*What to work on:* The records below hold a stretch from the line with "Where should I click to: Toggle" through the line with "Screen dimensions: 485x573"; return exactly those lines, ends included, and nothing more.

Source information START

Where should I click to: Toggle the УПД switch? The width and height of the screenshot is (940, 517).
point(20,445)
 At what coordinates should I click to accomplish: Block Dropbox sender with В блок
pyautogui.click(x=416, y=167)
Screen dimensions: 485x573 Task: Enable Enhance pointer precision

Source information END
Source information START

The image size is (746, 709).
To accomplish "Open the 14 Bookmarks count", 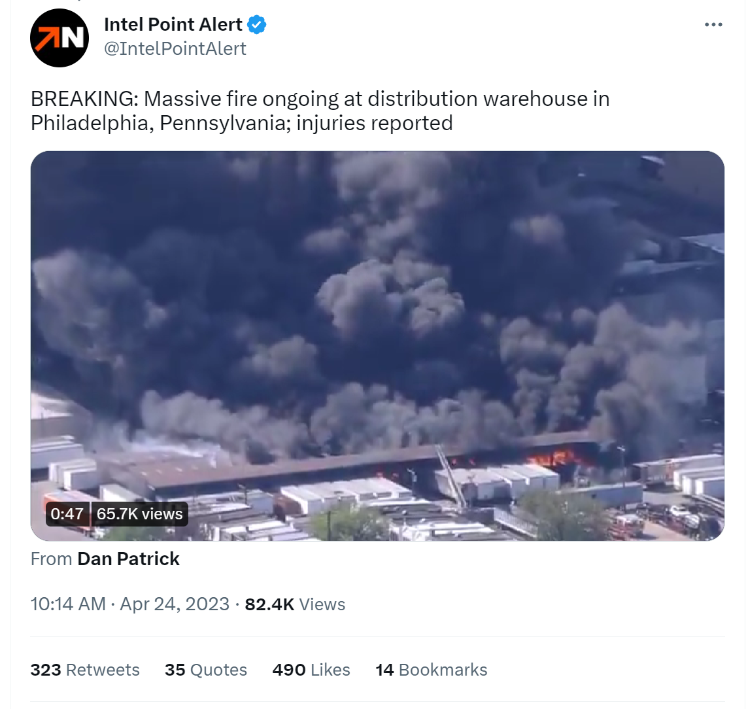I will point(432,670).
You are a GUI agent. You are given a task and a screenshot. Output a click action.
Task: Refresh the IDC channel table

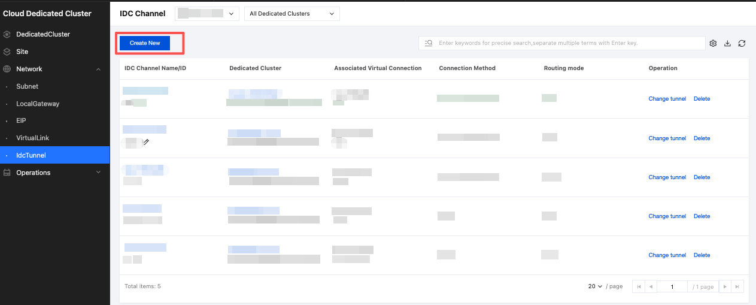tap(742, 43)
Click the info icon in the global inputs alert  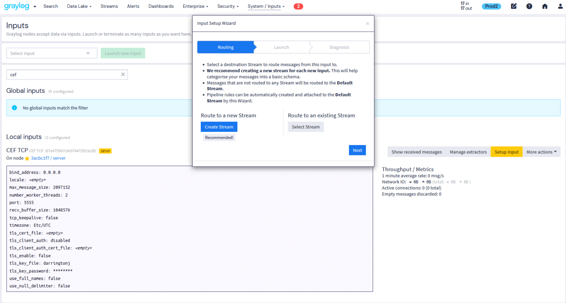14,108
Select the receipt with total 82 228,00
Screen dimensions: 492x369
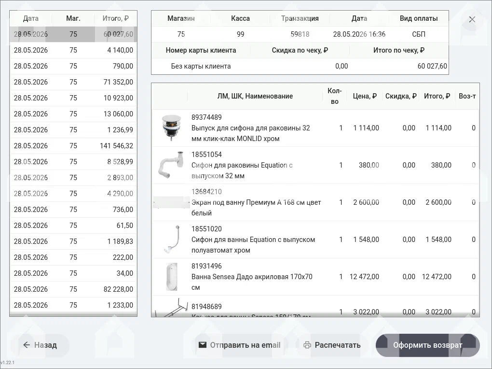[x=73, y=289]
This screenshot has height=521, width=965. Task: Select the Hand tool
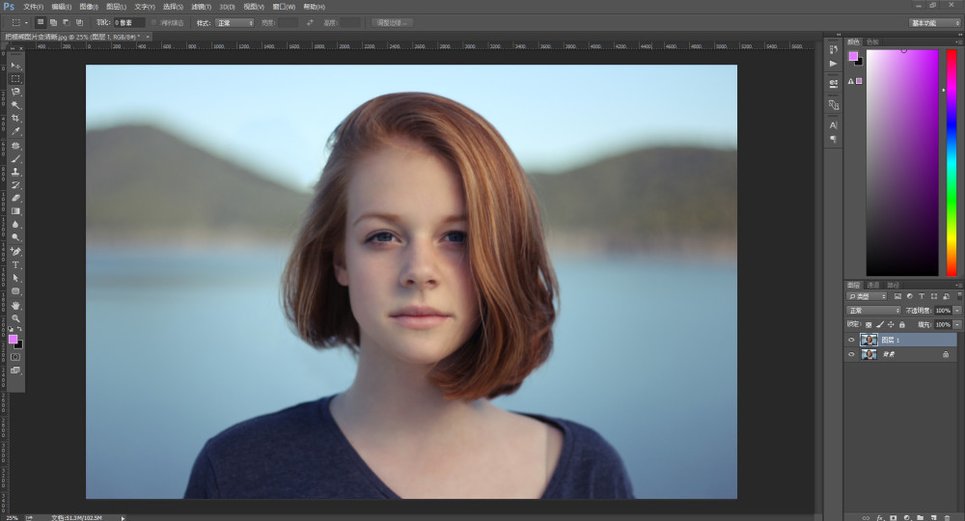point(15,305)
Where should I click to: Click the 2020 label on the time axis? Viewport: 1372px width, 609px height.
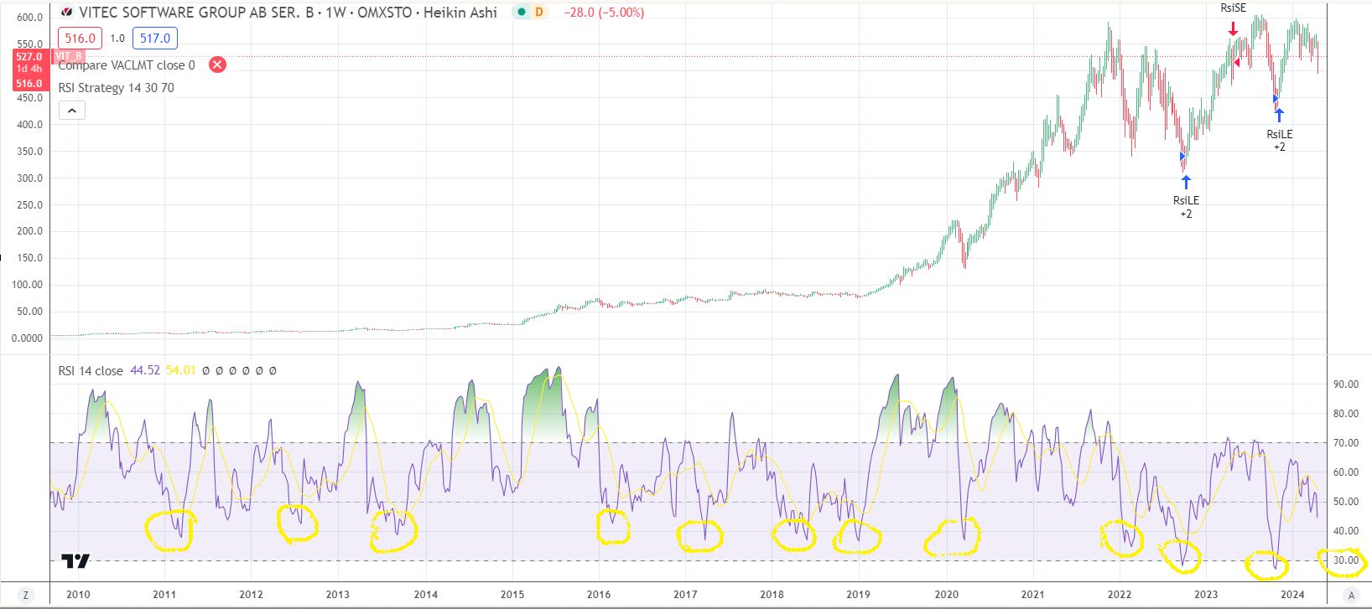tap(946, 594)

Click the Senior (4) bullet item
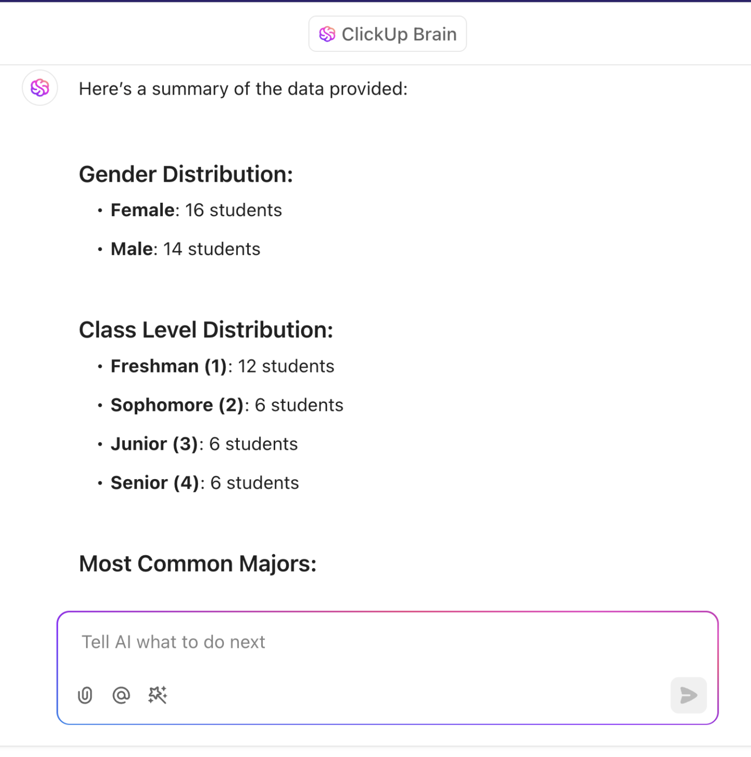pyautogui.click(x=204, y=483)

Source information END

*Response to the exercise:*
Where should I click to: Toggle the УПД switch? The width and height of the screenshot is (940, 517).
point(20,445)
 At what coordinates should I click to accomplish: Block Dropbox sender with В блок
pyautogui.click(x=416, y=167)
Screen dimensions: 485x573 Task: Enable Enhance pointer precision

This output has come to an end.